Seven months of efforts to form a new government in Iraq were in turmoil on Monday, a day after powerful Shia cleric Muqtada al-Sadr ordered members of parliament loyal to him to step down from the seats. which they won in the October elections.
Mr Sadr, who has become one of the largest political forces in Iraq since his rise in 2003, has no formal role but commands the loyalty of the largest bloc in the 329-seat parliament. His movement’s 73 lawmakers resigned on Sunday after Mr Sadr’s months-long negotiations failed to form a coalition government with Sunni and Kurdish partners.
On Monday, Sadr’s candidate for prime minister, Jaafar al-Sadr, a cousin of the Shia cleric and currently Iraq’s ambassador to London, said in a post on Twitter that he withdrew his candidacy.
Talks about forming a government came to nothing due to disagreements over who would become president. Under Iraq’s parliamentary system, which came into being after a US-led coalition overthrew Saddam Hussein in 2003, the president appoints a prime minister and ministers. Mercurial Muqtada al-Sadr suggested that by ceasing negotiations, he was sacrificing his bloc’s hard-won gains in last year’s elections so that a government could be formed.

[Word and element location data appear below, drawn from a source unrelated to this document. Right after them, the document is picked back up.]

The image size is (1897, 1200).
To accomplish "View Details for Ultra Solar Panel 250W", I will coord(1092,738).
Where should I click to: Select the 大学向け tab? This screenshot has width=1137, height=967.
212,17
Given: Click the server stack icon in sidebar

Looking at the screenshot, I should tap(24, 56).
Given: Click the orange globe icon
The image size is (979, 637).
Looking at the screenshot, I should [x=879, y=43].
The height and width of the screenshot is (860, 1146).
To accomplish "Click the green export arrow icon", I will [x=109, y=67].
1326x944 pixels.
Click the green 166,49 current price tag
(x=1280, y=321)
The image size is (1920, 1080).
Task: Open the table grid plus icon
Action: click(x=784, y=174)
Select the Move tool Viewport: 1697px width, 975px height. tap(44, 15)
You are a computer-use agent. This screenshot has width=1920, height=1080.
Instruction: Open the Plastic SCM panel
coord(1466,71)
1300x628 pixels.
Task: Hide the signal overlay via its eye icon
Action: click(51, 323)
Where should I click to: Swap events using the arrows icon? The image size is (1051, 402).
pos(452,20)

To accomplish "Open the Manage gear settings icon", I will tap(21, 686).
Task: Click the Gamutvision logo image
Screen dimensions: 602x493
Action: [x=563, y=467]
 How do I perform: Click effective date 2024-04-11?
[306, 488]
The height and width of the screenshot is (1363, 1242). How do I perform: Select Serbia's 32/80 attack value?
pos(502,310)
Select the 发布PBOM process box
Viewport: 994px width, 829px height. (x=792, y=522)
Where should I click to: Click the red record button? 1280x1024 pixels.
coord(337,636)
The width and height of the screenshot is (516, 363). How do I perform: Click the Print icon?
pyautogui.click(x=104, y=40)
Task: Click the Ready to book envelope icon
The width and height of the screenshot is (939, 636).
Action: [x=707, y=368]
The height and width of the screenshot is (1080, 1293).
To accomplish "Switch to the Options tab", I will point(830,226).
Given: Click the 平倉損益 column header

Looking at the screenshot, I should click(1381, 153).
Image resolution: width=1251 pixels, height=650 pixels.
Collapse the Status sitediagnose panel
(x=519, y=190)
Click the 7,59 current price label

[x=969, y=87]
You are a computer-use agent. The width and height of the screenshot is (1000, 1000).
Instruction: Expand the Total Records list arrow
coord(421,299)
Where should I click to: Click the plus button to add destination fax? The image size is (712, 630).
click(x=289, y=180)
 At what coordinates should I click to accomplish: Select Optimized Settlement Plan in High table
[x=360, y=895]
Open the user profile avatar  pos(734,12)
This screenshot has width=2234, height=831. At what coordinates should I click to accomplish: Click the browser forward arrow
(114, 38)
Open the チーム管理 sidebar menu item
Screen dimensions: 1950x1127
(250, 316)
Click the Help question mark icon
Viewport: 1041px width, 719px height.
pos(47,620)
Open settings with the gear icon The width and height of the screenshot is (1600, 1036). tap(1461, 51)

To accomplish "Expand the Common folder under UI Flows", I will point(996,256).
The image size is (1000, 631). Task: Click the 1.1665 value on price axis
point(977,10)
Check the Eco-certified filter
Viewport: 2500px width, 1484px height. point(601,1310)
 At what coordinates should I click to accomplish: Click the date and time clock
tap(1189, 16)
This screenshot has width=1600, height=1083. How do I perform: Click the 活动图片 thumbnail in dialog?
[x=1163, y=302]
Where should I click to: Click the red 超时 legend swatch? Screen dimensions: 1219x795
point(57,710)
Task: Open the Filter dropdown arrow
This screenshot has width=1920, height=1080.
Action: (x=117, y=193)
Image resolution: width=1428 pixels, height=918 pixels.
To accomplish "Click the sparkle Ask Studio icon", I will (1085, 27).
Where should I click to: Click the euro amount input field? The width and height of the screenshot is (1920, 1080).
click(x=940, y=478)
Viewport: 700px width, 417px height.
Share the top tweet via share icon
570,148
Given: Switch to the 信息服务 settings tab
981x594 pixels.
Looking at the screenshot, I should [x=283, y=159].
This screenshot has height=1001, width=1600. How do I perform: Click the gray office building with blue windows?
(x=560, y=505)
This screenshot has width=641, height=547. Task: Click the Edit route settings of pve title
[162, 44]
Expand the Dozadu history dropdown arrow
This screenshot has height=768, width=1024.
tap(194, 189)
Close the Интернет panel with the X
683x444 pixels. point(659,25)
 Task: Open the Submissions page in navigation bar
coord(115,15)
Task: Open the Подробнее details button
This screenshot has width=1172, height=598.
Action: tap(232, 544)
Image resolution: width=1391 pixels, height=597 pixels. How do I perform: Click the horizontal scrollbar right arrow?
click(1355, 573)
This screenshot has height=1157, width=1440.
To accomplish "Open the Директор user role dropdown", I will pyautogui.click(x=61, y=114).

“This move is considered a sacrifice for the homeland and the people to save them from an unknown fate,” Sadr said in a statement. “If the survival of the Sadrist bloc is an obstacle to the formation of the government, then all representatives of the bloc are ready to resign from parliament.”
His announcement culminated in months of political paralysis that highlighted the dysfunction of Iraq’s political system and the fragmentation of its multiple Shia Muslim political blocs. That inter-Shia division has in recent years supplanted sectarian tensions between Sunni and Shia groups as a major source of Iraqi instability.
Mr. Sadr, the son of a respected Shia cleric who was assassinated during Saddam Hussein’s regime, formed a militia in 2003 to fight US forces after the US invasion of Iraq turned into an occupation. He also fought against Iraqi government forces in Baghdad and in the southern city of Basra before disbanding the fighters.
It was not immediately clear whether the resignation was merely a negotiation tactic on his part or a genuine break from parliamentary politics. But his withdrawal from parliament and the related announcement that he would close most Sadr offices across the country raised fears that he could replace political negotiations with destabilizing street protests – something he rather uses as leverage for pressure. used.
“With the sadrists apparently removed from the actual political process, their history is that when they are not involved in politics they are on the streets,” said Feisal al-Istrabadi, director of the Center for the Study of the Middle East. . at Indiana University.
Presenting himself as an Iraqi nationalist, Mr Sadr is considered the Iraqi Shia political leader least associated with Iran. His withdrawal opens the door for other Iranian-backed parties to make progress in forming a government.
The resignation itself will not lead to elections. Instead, the candidates who received the second-highest number of votes in October would replace Sadr loyalists in parliament, lawyers said.
Constitutional experts said the parliamentary resignation was effective after being accepted by the speaker, Sunni politician Mohammed al-Halboosi, and did not require parliamentary approval.